Dans cette situation de vulnérabilité extrême, les communautés musulmanes du nord de l’Arakan, prises en tenaille entre les revendications nationalistes arakanaises et la pression du groupe de rebelles de l’ARSA, privées de tout droit et de toute protection, n’avaient guère d’autre alternative que de fuir en masse dès que s’est abattue sur elles la répression de l’armée birmane. Ici comme ailleurs, le nouveau gouvernement civil s’est révélé impuissant à contrôler les militaires qui ont gardé une part importante du pouvoir par voie constitutionnelle. Par ailleurs, la libéralisation politique a pour conséquence que la définition de l’identité nationale n’est plus le monopole de l’armée et que des religieux s’en emparent pour promouvoir leur vision exclusive de l’identité birmane bouddhique. John Holt[3] rapportait récemment le commentaire d’un moine modéré, jouant sur la notion bouddhique d’« attachement », selon lequel les bouddhistes birmans devraient se libérer de leur attachement à l’institution du bouddhisme (thathana), et les Rohingyas de leur attachement au nom qu’ils se sont choisi.

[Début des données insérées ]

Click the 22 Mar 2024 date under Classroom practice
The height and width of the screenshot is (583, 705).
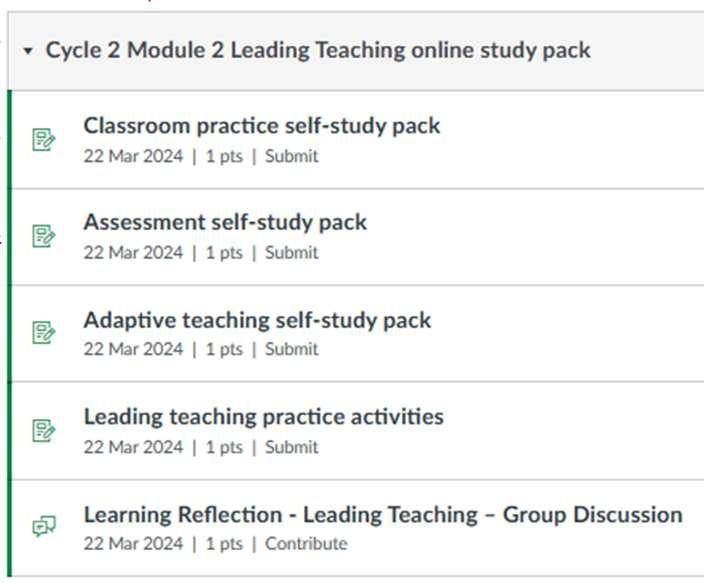[x=133, y=156]
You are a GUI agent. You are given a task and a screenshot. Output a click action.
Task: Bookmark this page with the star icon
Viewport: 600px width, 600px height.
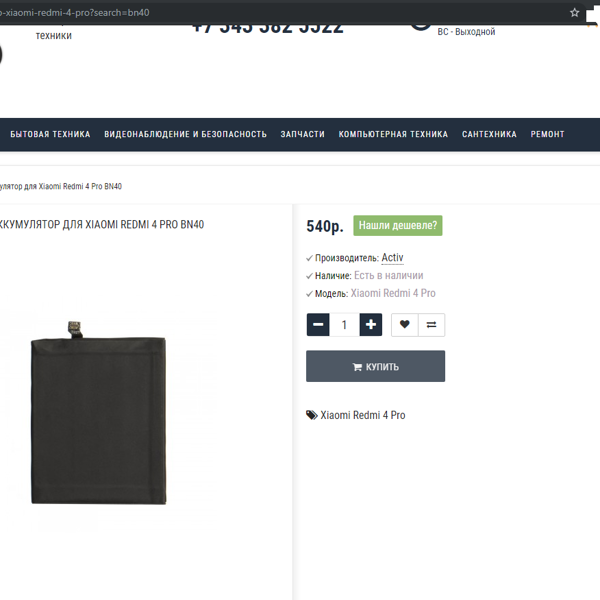coord(574,13)
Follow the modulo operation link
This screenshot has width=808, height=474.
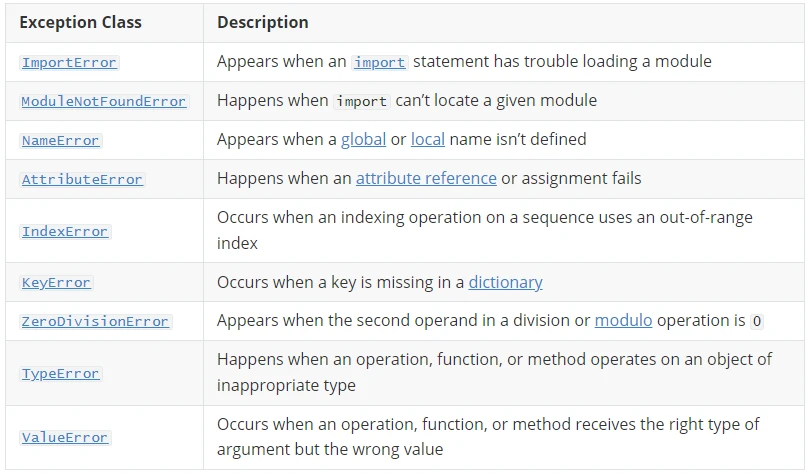coord(623,320)
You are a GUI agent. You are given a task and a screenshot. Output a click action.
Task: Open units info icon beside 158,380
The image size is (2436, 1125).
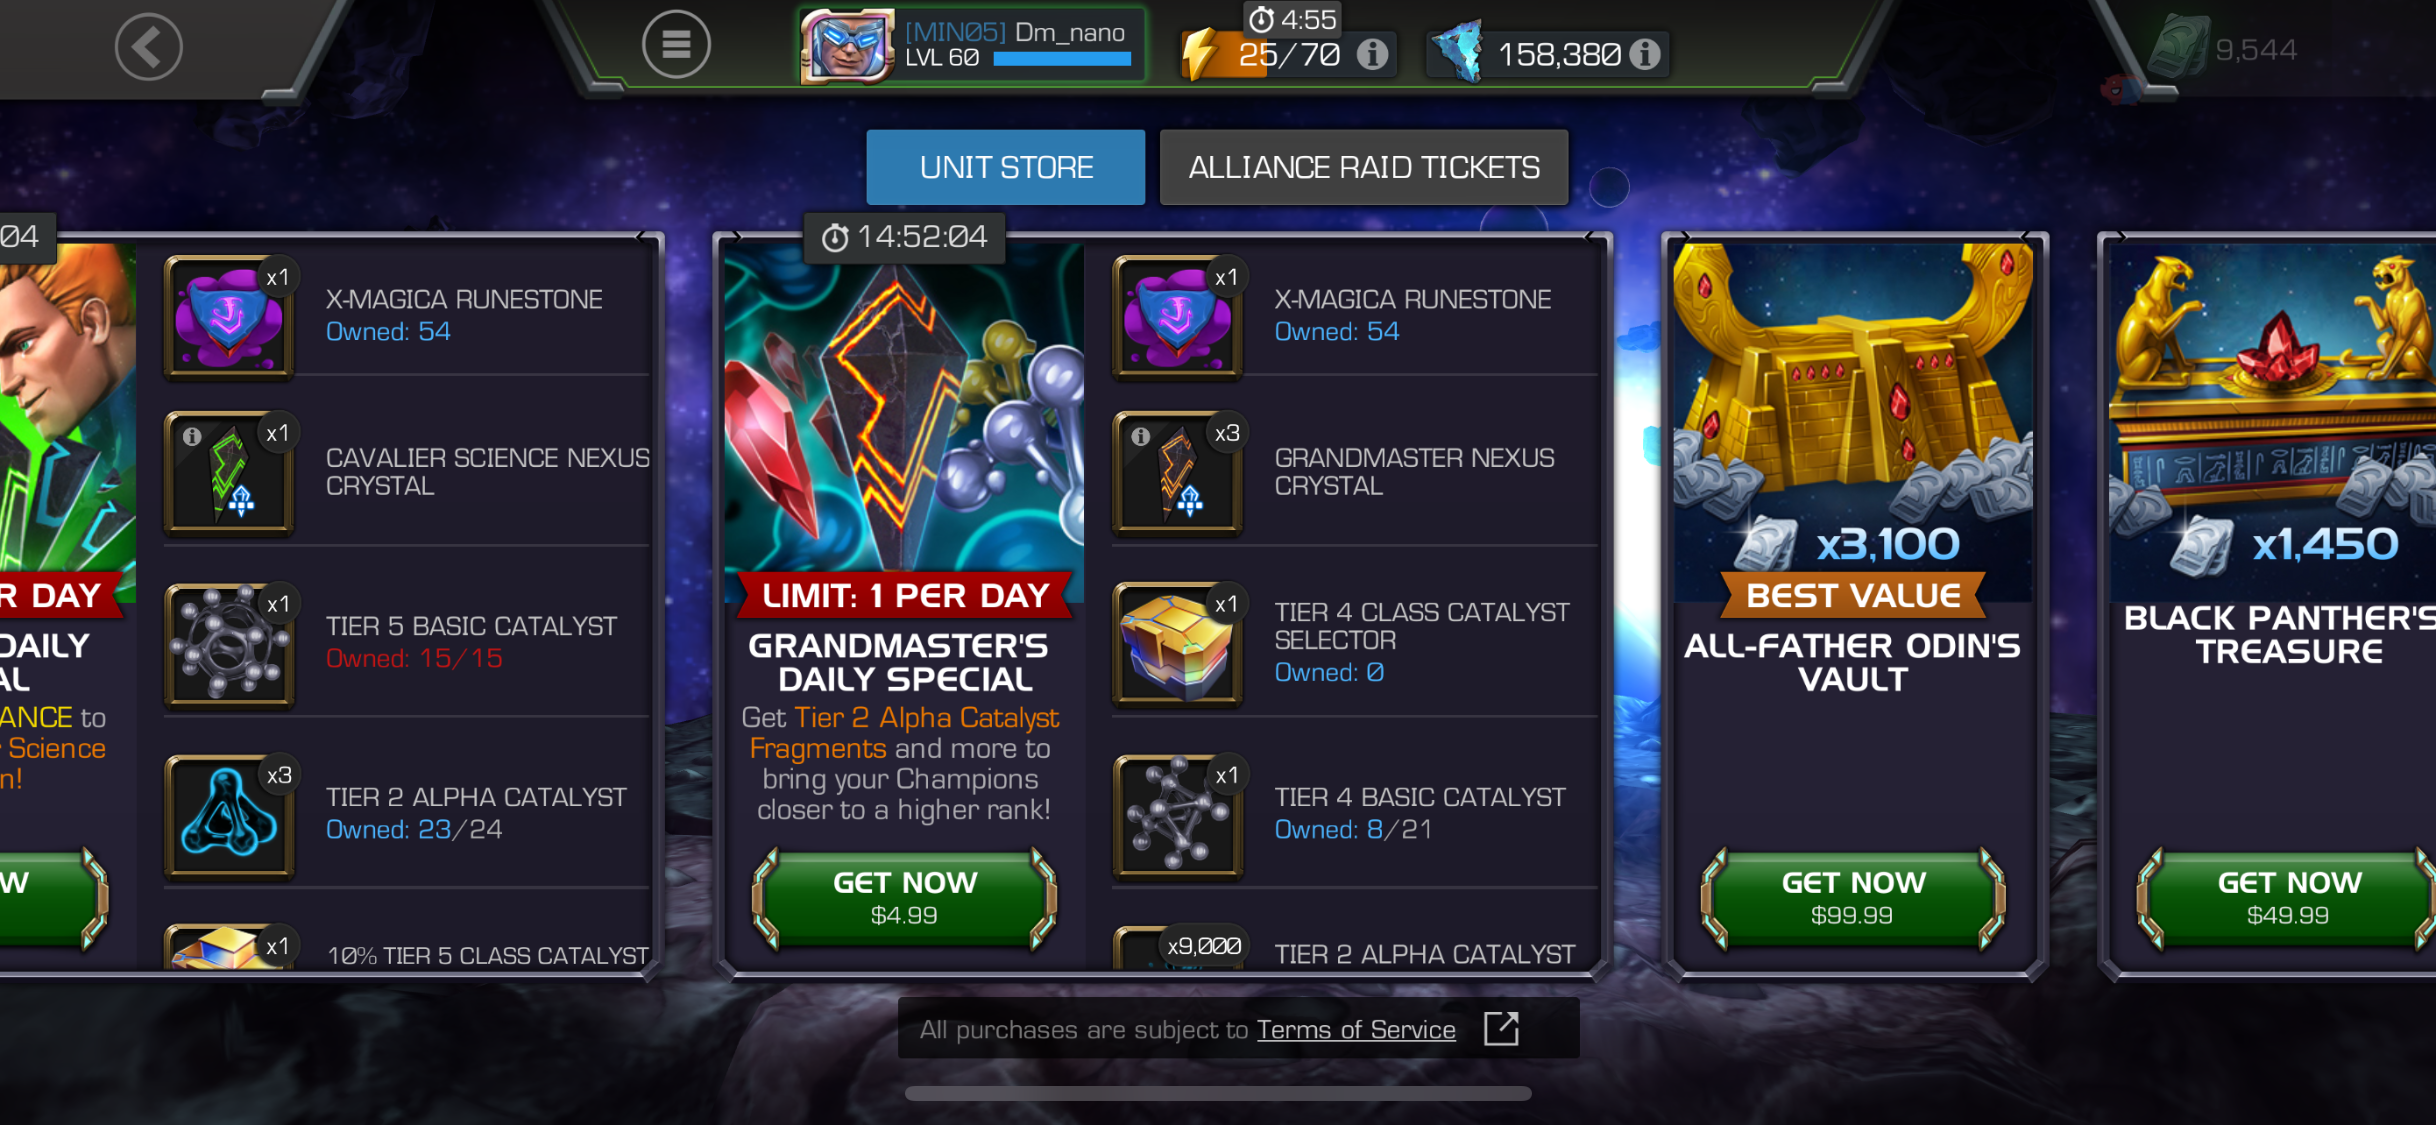pos(1645,53)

En faisant le choix de l’identification à une « minorité nationale », les Rohingyas se sont en effet enferrés dans le piège de l’identité « nationale » qui, dans sa construction actuelle, birmane et bouddhique, les condamnait au déni. Aujourd’hui, en Birmanie, les musulmans d’Arakan ne peuvent être vus que comme des « invités » (ayde), pas comme une « minorité nationale ». L’avenir des Rohingyas en Birmanie reste donc une question brûlante.
[1] Centre Asie du Sud-Est (CNRS/EHESS)
[2] Le terme thathana, du pâli sâsana désigne au sens premier les enseignements du Bouddha, et par extension, les institutions assurant la continuité de ces enseignements. En Birmanie et à Arakan, il réfère à l’espace social bouddhisé auquel le locuteur appartient.
[3] Un spécialiste américain des études du bouddhisme du Theravada.